Carnegie Mellon University
October 04, 2012

News Brief: Look Here!

Center for the Neural Basis of Cognition Researchers Find That Parietal Neurons Code for Emotional Salience

Contact: Jocelyn Duffy / 412-268-9982 / jhduffy@andrew.cmu.edu

PITTSBURGH—As you walk down a busy city street, there might be a number of objects lying on the ground that you don’t even notice. But if one of them were a $20 bill you most likely would see it and pick it up, and if another were a snake you most likely would see it and swerve. These things happen because of neurons in your parietal cortex.

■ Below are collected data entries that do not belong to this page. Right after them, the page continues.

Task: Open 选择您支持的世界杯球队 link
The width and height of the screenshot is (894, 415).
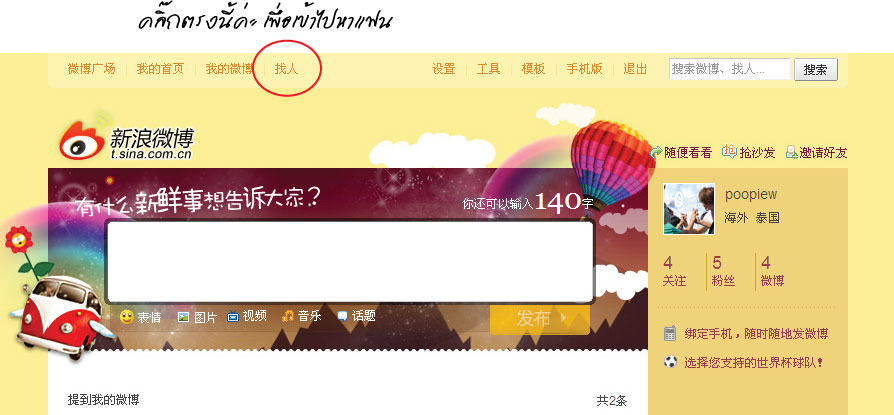Action: [x=754, y=362]
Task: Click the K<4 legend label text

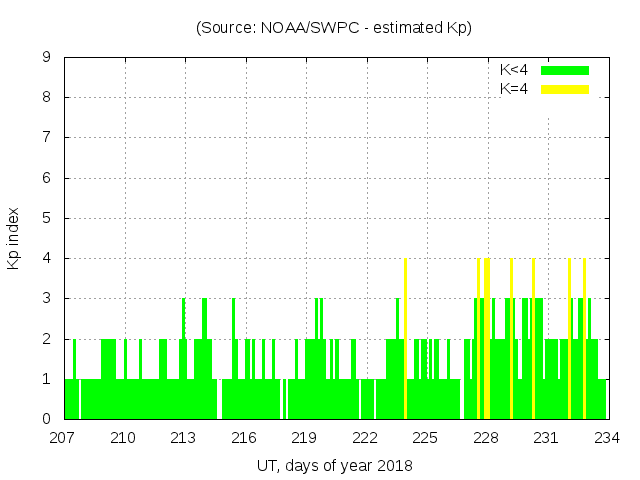Action: click(514, 70)
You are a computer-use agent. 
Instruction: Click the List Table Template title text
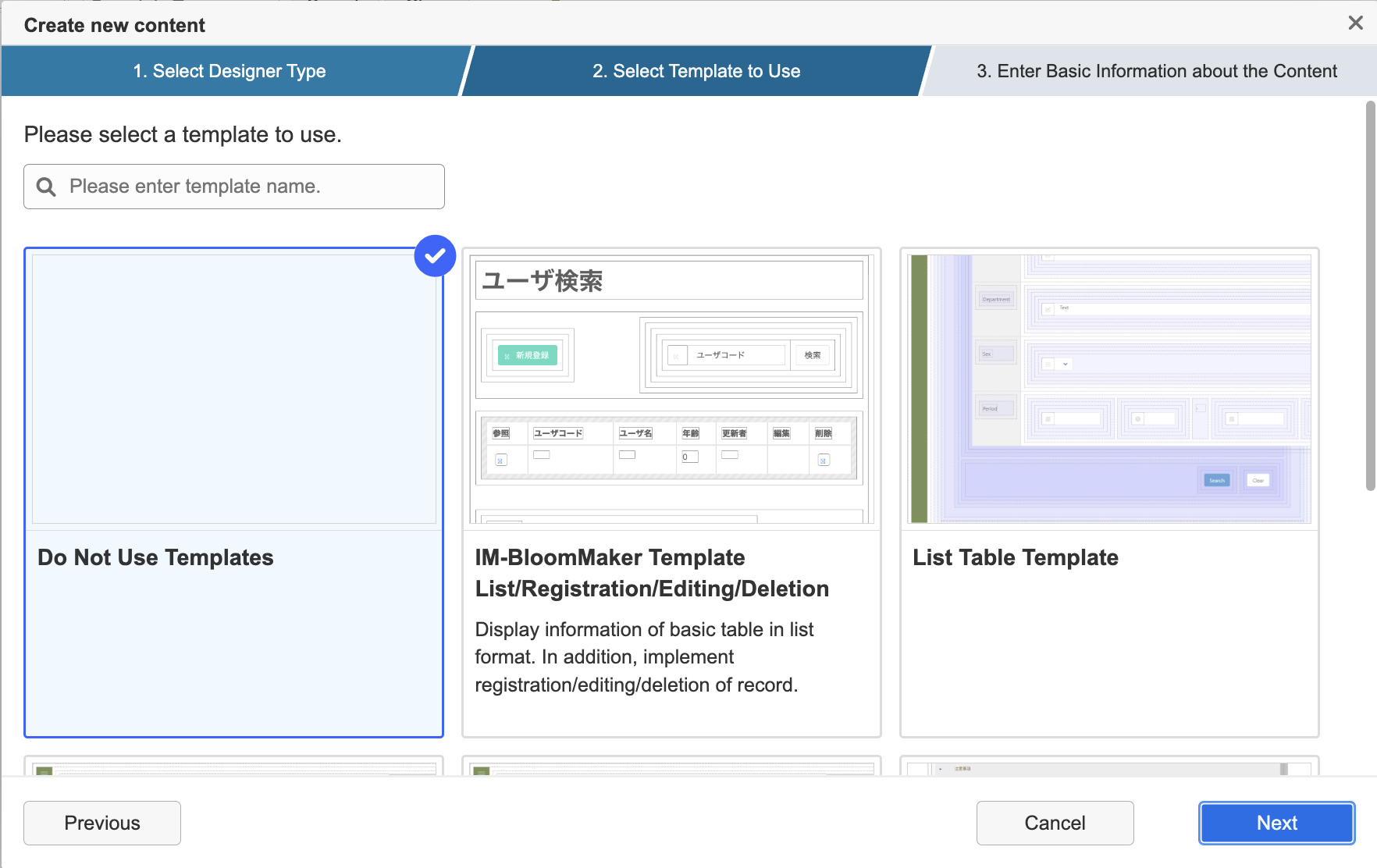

In a study published in the Oct. 5 issue of Science, researchers from the Center for the Neural Basis of Cognition, a joint program between Carnegie Mellon University and the University of Pittsburgh, demonstrated that neurons in the lateral intraparietal area (LIP) respond strongly to very good objects (like the $20 bill) and very bad objects (like the snake). They call out to the rest of the brain: “pay attention to this.” They leave it to other brain areas to decide whether “this” is good or bad.

Carnegie Mellon Professor Carl Olson and University of Pittsburgh neuroscience graduate student Marvin Leathers allowed animal subjects to choose between pictures on a screen. Different pictures were associated with a big reward, small reward, big penalty and small penalty. The subjects based their choices on value. They would choose a big reward over a small reward and a small penalty over a big penalty. But the neurons in the LIP were influenced by emotional potency, firing most in response to pictures associated with a large reward or a large penalty.

“People make value-based decisions every minute of the day. Will I have orange juice or coffee? Will I go to medical school or graduate school?” Olson said. “Value-based decisions are at the heart of everything we do. We knew that LIP neurons were involved in this process but we didn’t know whether it was at the first stage, when things grab attention, or at the second stage, when we evaluate them and decide what to do. Now we know that parietal cortex makes its contribution by allowing emotionally potent things, whether good or bad, to capture our attention.”

This study was funded by the National Institutes of Health.